WongAvery Gallery - Casabella

March 2023
Text Massimo Curzi
Images Nick Kane

It seems clear that it must not have been easy to design in a sensitive location such as the one where the London-based studio Niall McLaughlin Architects has intervened. To build at the center of a courtyard formed over the centuries with buildings of different eras now listed as Level I and Level II heritage implied altering a balance that had existed for years, calling spatial and volumetric relationships into play, with the risk of modifying a very delicate context. The design of the new WongAvery Music Gallery at Avery Court, inside Trinity Hall in Cambridge, stems from the desire to create a new pavilion for listening to music, dose to the historic chapel, and also to contain the college's antique harpsichord.

We should first of all remember that this historic college was founded by Bishop Bateman in 1340 with the aim of training young people who would foster "divine worship" and the study of the civil sciences, in a context that became famous for its focus on law and jurisprudence. Built next to the River Cam, the college contains a small chapel constructed in and around 1366, known for being the smallest chapel among the colleges of Cambridge: this intimate, meditative character also marked the architecture of other buildings in the college, such as the hall built in 1729 by order of the Master at the time, Sir Nathaniel Lloyd. We can also imagine that the new architecture has been influenced by this character, given the precise proportioning of the small building in relation to its surrounding neighbours. The project is the result of lengthy research on form and sizing, conducted by making sketches and study models to verify proportions and measurements. I t should be emphasized, in this case, that only through the making of models of this type is it possible to test proportions, spans, openings and forms. Therefore these are clearly not models made a posteriori and displayed only for publication on websites and in magazines, as often happens today, because in this case the models have been made for the sole purpose of controlling forms and proportions in a sensitive context such as that of Avery Court: this is borne out by the humble materials utilized (normal paper and vegetable cardboard), quite unlike the usual materials and colours in vogue. The forms chosen bring out the intelligence of the design approach, leading to geometric factors capable of echoing the orthogonal character and dimension of the context, permitting perfect light for the surrounding windows facing the courtyard, especially the large ones of the nearby chapel, not compromised by the presence of the new architectural volume. The refined choice of materials is in harmony with those of the surrounding buildings: the use of coloured prefabricated concrete partitions is joined by deployment of two types of stone: a straw yellow sandstone, like "soft" Portland stone, and a harder pale grey stone in contact with the ground. The former, through its porousness, has an acoustic functioning, to control internal reverberation; the latter, with a more rugged surface, protects the building at the ground seam.

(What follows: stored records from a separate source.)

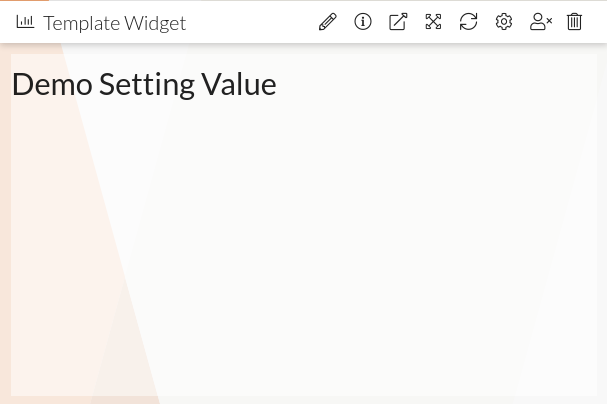Maximize the Template Widget panel
This screenshot has height=404, width=607.
[x=433, y=22]
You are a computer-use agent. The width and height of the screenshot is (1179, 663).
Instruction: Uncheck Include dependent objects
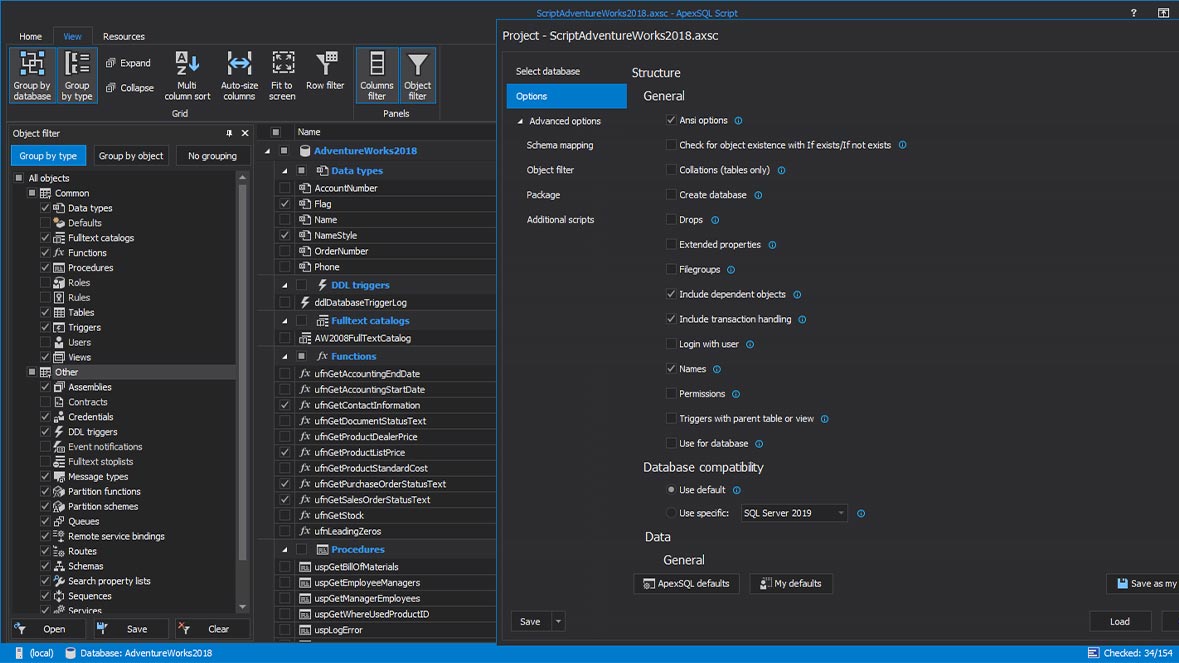coord(671,294)
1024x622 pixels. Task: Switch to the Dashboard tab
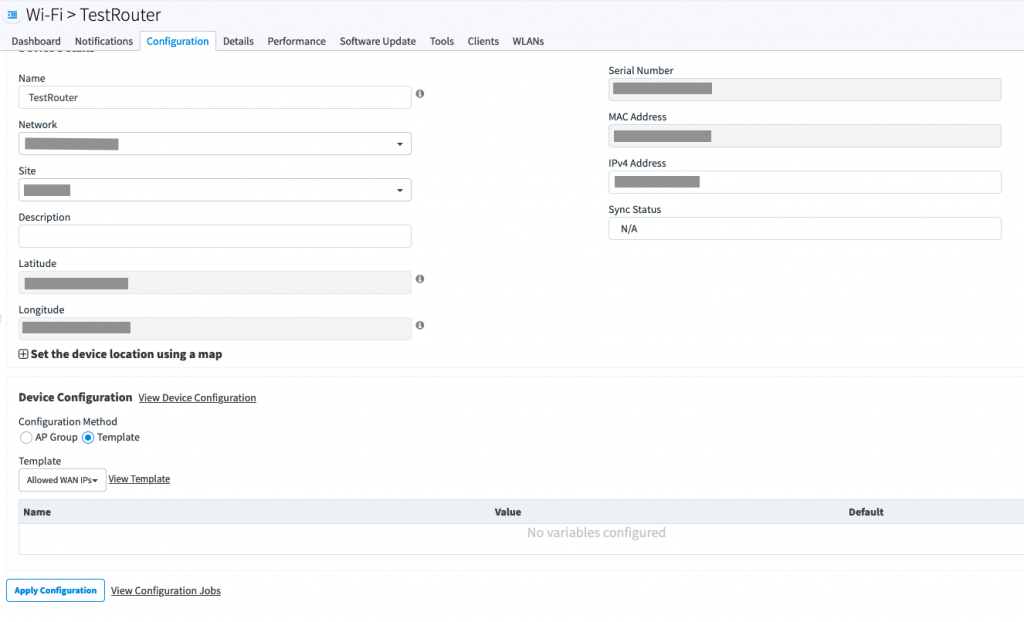(x=36, y=41)
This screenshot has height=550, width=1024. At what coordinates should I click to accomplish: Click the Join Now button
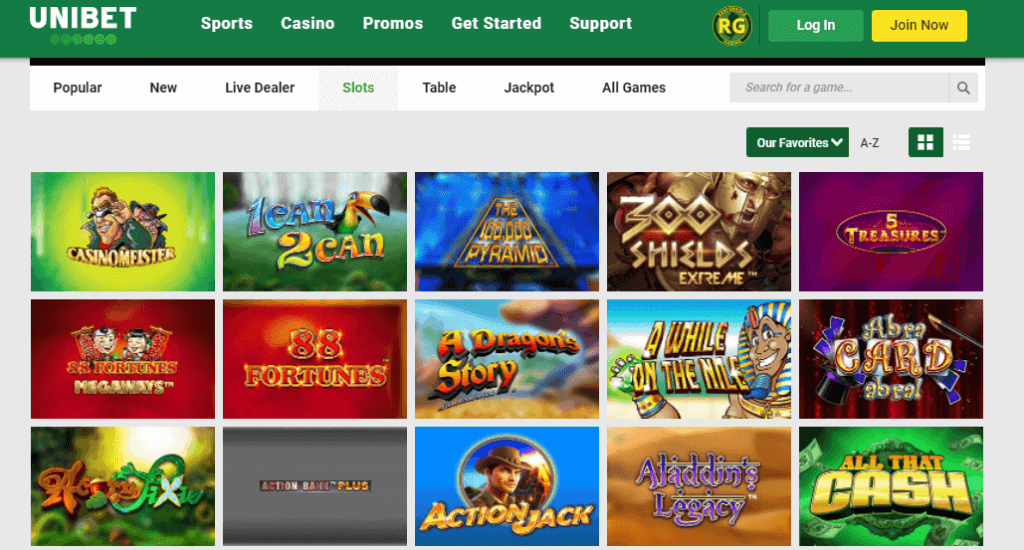[x=919, y=25]
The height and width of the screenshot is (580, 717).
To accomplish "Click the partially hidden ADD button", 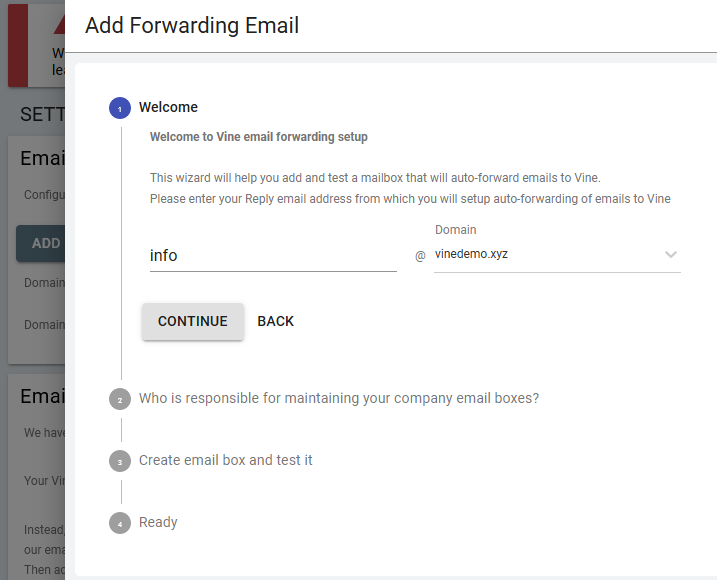I will [x=42, y=243].
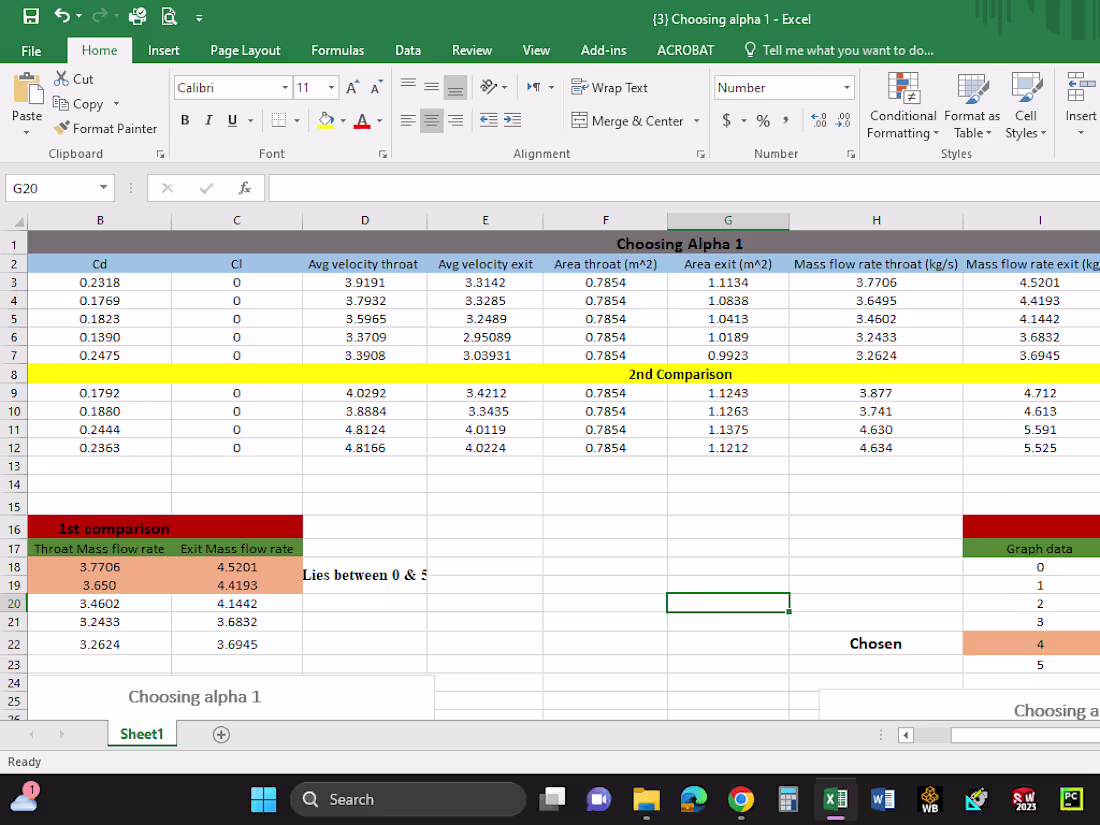
Task: Click the Save icon in quick access toolbar
Action: point(31,17)
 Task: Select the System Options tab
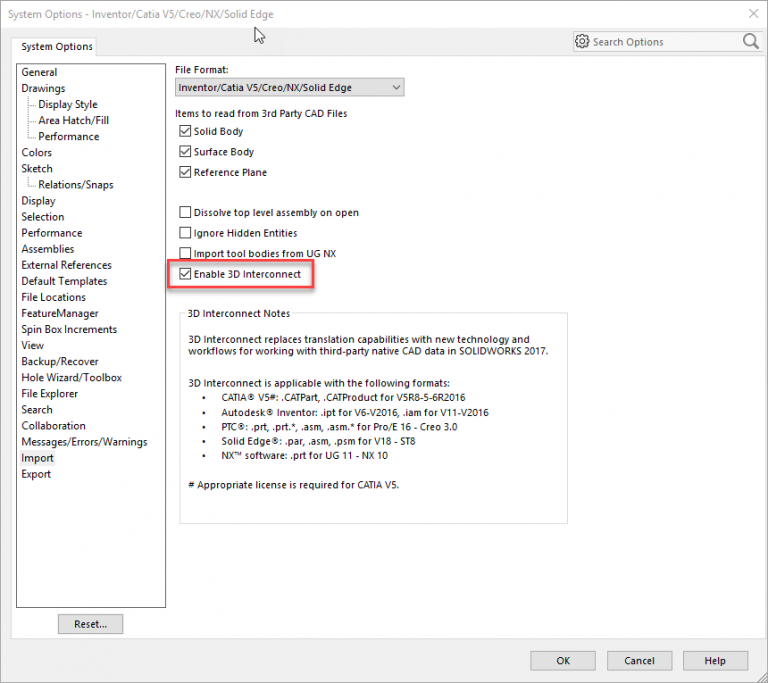57,46
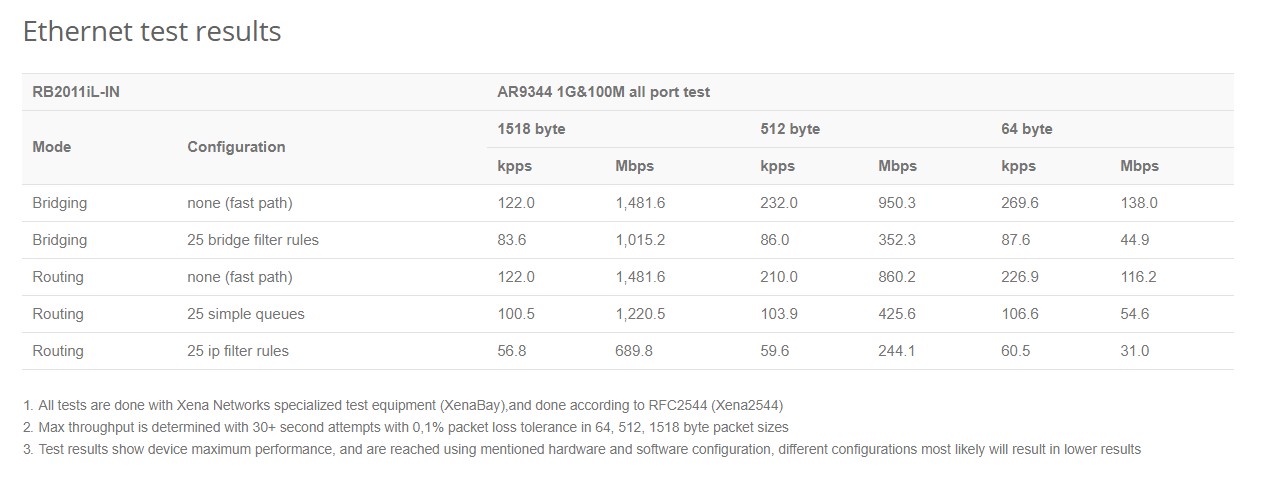This screenshot has height=481, width=1267.
Task: Select the Configuration column header
Action: [236, 147]
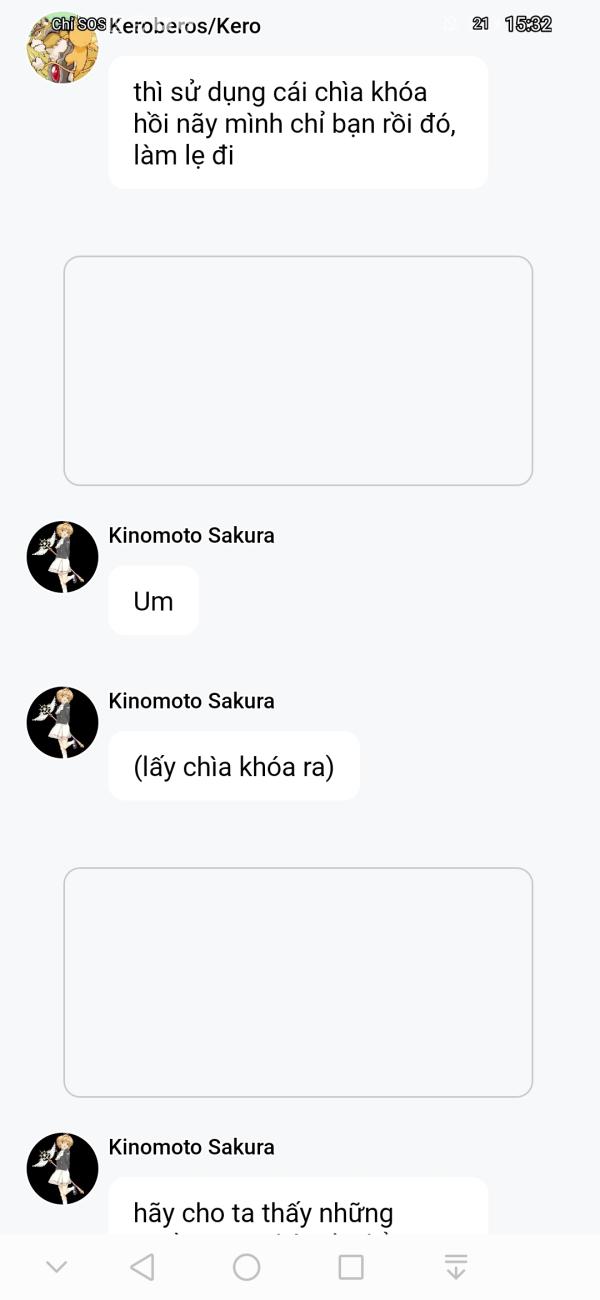Tap the Android back triangle icon
This screenshot has height=1300, width=600.
(x=142, y=1267)
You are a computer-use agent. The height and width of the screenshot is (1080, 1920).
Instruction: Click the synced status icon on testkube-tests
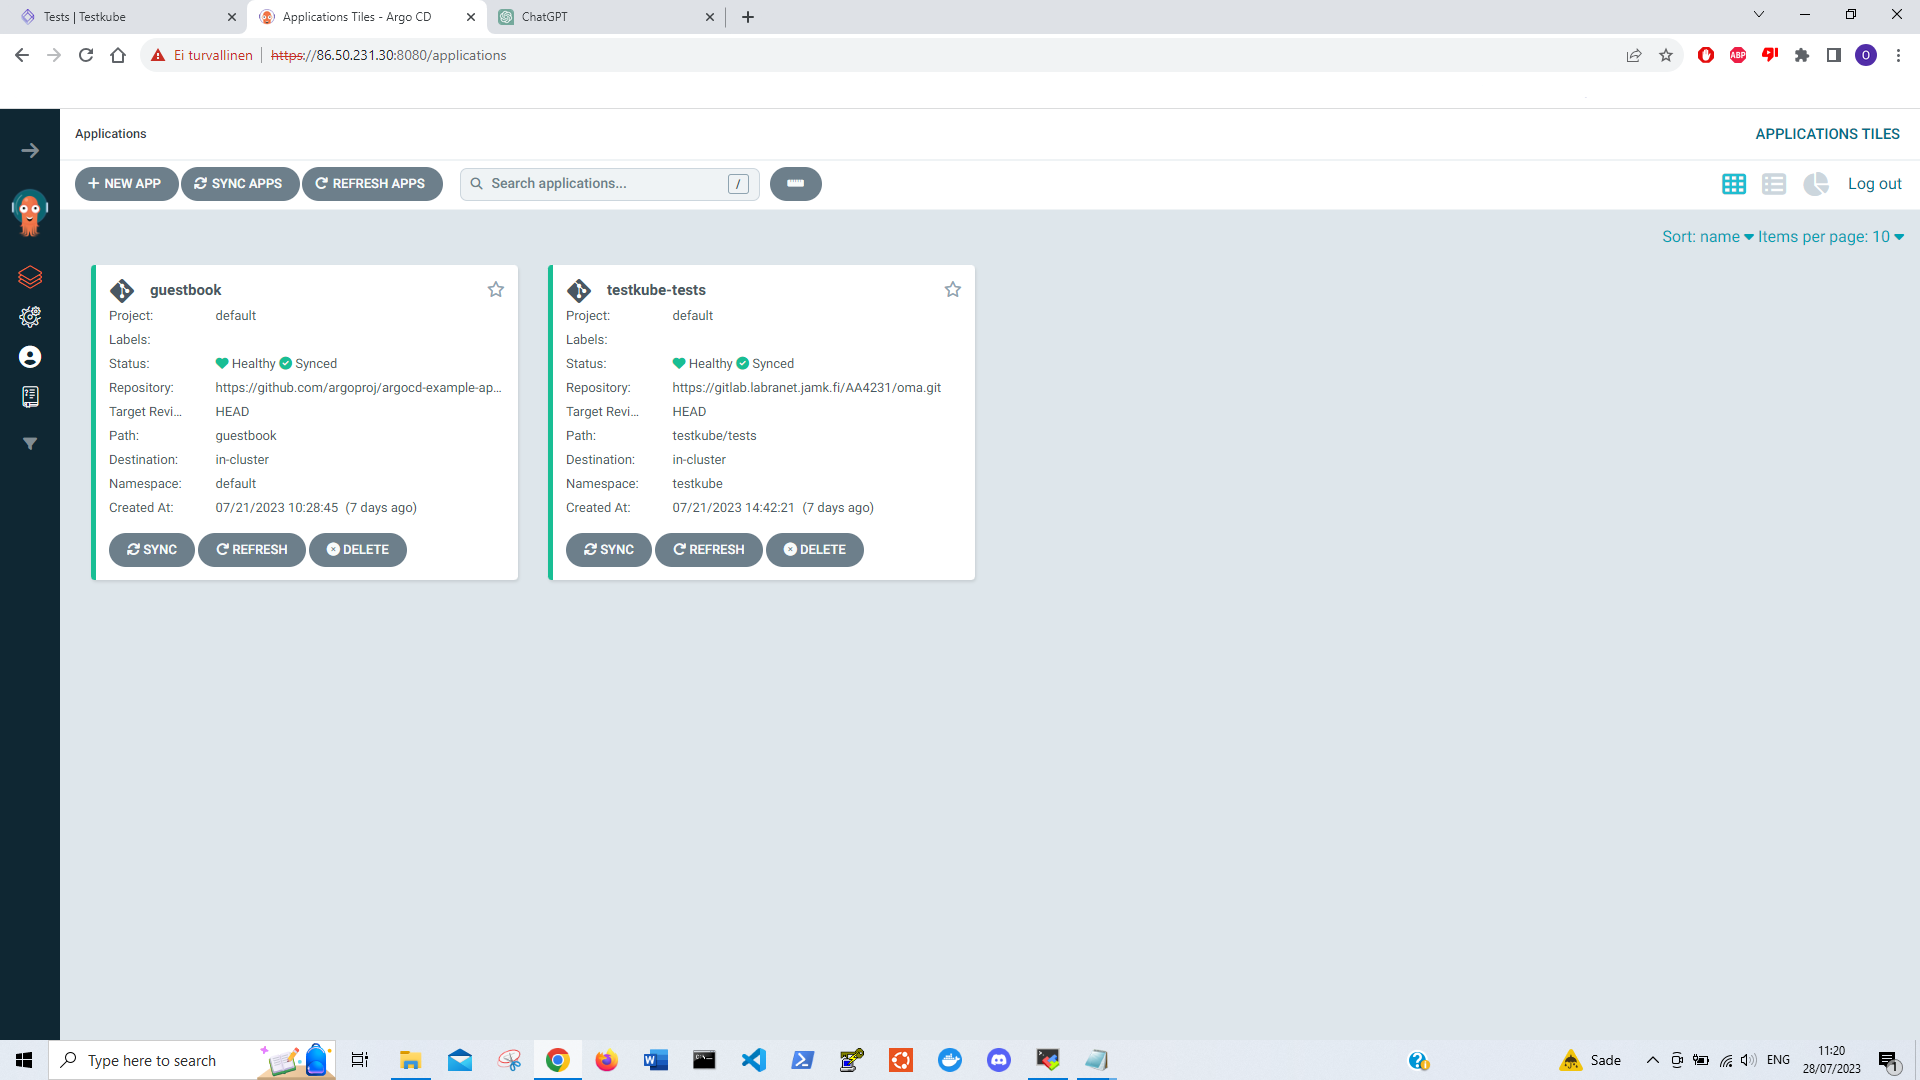click(x=741, y=364)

The central plan makes it possible to have four lateral spaces for listening, and a central space for the performer. The lateral modules are flanked by shelving to contain the college's large collection of musical scores, while the central space is two stories high, topped by a lantern to capture sunlight. A refined climate control system, with its main technical compartment in a portion below the building, triggers exchange with the upper part through channels positioned inside the lateral shelving. The control of temperature and humidity inside the space is fundamental for the conservation of the antique harpsichord. The perimeter windows open on to a courtyard created by landscape designer Kim Wilkie with a special selection of plants positioned at the edges, creating a natural backdrop for concerts in the summer. The new facility finally makes it possible to host harpsichord concerts and lessons, as well as the 22-voice choir of the college. The stone surfaces reflect the sound, while those in patinated brass of the document containers on the walls, together with the glass of the perimeter windows, help to achieve the required level of reverberation.

The project takes form through an elementary but very refined structure that sets the character of the new building, as has happened in many other projects by McLaughlin in the past, where the arrangement of the structure and the voids becomes a unit of measure and reference for the design of the entire building: a sort of musical composition that repeats the same series of elements with single or double cadences at the different levels. A matrix that utilizes the depth of the vertical posts at the perimeter as an effective filter to control the angle of the sunlight, creating an intimate character inside the building that reflects the atmosphere of the entire college.